Gestern wurde schließlich eine neue Doppelspitze der Linken gewählt, bestehend aus dem baden-württembergischen Landeschef Bernd Riexinger vom linken Flügel und die sächsische Bundestagsabgeordnete Katja Kipping. Damit hat sich der linke Flügel gegen die ostdeutschen Reformer durchgesetzt. Doch der Ausrichtungsstreit innerhalb der Partei dürfte weitergehen.

DPA / BERND VON JUTRCZENKA
Vor dem Parteitag hatte ich die Möglichkeit, mit Gregor Gysi ein Interview zu führen. Darin beklagt er, wie schwer es ist, die beiden unterschiedlichen Lager zusammenzuführen und wie sehr sich die Stimmung der Linken seit dem Erfolg 2009 verändert hat. Aber auch direkte Demokratie, die Linke in Griechenland und die Piratenpartei waren Thema:
Abgesehen von der Affinität zum Netz haben die Piraten auch die direkte Demokratie auf ihre Fahnen geheftet, wie es in Österreich auch zum Teil die FPÖ vertritt, im Hinblick auf die Schweiz, die sehr oft und über Details abstimmt. Was halten sie davon?

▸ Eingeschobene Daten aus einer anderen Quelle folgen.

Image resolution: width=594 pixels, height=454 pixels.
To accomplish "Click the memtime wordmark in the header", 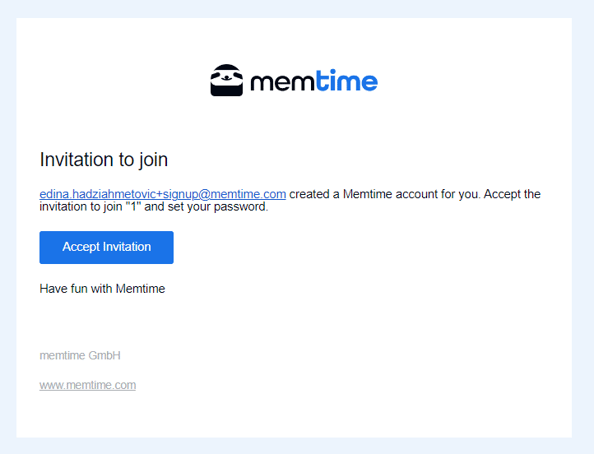I will [x=314, y=80].
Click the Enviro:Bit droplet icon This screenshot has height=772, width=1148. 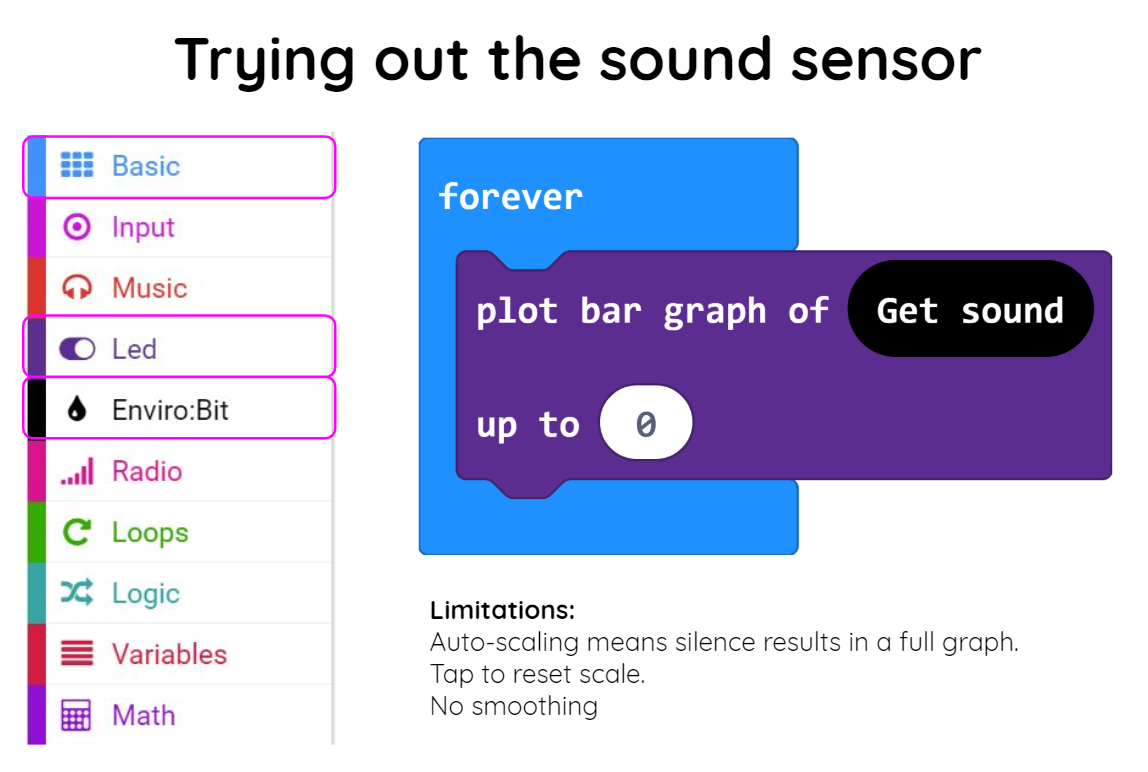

Wir brauchen mehr direkte Demokratie, dafür streiten wir schon seit ewigen Zeiten. Es gibt ja in Deutschland keinen Volksentscheid auf Bundesebene, nur auf Kommunal- oder Landesebene. Das muss sich ändern. In Berlin haben wir das auch eingeführt, mit unterschiedlichen Ergebnissen.
Meine Erkenntnis ist folgende: Immer wenn du Menschen Verantwortung gibst, verhalten sie sich auch verantwortlich. Wenn du sie nicht entscheiden lässt, werden sie auch in ihren Vorstellungen immer merkwürdiger. Als etwa die französische Bevölkerung plötzlich über die europäische Verfassung entscheiden durfte, hat sie sie auch gelesen – ich glaube in Deutschland werden sich die wenigsten diese Mühe gemacht haben, weil sie ja sowieso "nüscht" zu entscheiden hatten, diesbezüglich.
Wir brauchen tatsächlich mehr direkte Demokratie, aber immer in Ergänzung zur Parlamentarischen, wir brauchen auch die repräsentative Demokratie. Aber man muss die Bevölkerung stärker einbeziehen, als das bisher der Fall war. Dafür streiten wir, wo wir können, aber auf Bundesebene ist das sehr schwer, weil die meisten glauben, dafür müsste man das Grundgesetz ändern, und dafür braucht man eine Zweidrittelmehrheit, also die Union, und die ist auf Bundesebene bislang strikt dagegen.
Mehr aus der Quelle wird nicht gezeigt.